DATA FOR THIS TASK —
————

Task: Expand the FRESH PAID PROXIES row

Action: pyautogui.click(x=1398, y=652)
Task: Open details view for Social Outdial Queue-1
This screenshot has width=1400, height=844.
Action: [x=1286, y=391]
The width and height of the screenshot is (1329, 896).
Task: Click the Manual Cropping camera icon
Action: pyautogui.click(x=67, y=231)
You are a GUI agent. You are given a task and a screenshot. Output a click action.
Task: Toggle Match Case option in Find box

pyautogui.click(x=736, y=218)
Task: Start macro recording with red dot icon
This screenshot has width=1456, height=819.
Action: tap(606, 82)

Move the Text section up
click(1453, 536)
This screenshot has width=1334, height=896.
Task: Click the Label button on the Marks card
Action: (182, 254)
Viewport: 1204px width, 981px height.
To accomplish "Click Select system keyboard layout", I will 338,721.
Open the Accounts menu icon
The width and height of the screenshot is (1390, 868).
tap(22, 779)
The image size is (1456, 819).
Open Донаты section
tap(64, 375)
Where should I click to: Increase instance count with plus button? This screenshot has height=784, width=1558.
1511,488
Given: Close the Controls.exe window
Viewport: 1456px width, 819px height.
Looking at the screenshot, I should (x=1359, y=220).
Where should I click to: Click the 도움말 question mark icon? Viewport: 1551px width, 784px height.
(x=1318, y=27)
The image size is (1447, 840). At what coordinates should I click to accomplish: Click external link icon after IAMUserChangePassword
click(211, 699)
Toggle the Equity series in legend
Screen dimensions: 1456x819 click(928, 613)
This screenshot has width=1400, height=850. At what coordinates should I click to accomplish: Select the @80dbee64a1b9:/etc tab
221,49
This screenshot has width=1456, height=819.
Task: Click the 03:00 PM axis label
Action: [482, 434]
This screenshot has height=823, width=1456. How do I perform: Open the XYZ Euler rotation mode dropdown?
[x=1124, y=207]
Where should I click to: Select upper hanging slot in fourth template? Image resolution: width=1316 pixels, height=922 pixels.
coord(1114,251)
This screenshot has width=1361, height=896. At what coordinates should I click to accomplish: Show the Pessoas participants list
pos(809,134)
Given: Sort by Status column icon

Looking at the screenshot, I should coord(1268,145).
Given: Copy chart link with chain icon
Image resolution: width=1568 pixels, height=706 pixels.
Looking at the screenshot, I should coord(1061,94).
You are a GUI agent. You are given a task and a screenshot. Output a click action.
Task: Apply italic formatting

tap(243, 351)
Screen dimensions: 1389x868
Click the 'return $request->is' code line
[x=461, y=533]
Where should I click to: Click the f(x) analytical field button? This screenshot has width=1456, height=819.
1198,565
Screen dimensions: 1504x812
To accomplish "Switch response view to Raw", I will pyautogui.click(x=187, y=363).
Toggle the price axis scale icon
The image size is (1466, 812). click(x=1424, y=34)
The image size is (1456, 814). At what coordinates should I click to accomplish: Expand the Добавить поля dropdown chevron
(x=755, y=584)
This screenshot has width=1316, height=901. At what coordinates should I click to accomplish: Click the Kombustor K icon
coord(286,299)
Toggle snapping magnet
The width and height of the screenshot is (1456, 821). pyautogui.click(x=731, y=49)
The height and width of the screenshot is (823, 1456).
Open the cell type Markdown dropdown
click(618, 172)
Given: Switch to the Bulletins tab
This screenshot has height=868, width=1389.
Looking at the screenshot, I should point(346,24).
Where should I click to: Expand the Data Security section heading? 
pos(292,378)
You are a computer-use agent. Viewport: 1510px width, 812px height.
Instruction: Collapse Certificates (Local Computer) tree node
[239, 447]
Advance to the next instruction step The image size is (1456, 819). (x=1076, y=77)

————

TASK TO CARRY OUT — Exactly and only the lines from the one containing "The height and" through the end of the material are to be reproduced, both ends included.

REPLY —
The height and width of the screenshot is (823, 1456).
Open the cell type Markdown dropdown
click(618, 172)
Given: Switch to the Bulletins tab
This screenshot has height=868, width=1389.
Looking at the screenshot, I should point(346,24).
Where should I click to: Expand the Data Security section heading? 
pos(292,378)
You are a computer-use agent. Viewport: 1510px width, 812px height.
Instruction: Collapse Certificates (Local Computer) tree node
[239, 447]
Advance to the next instruction step The image size is (1456, 819). (x=1076, y=77)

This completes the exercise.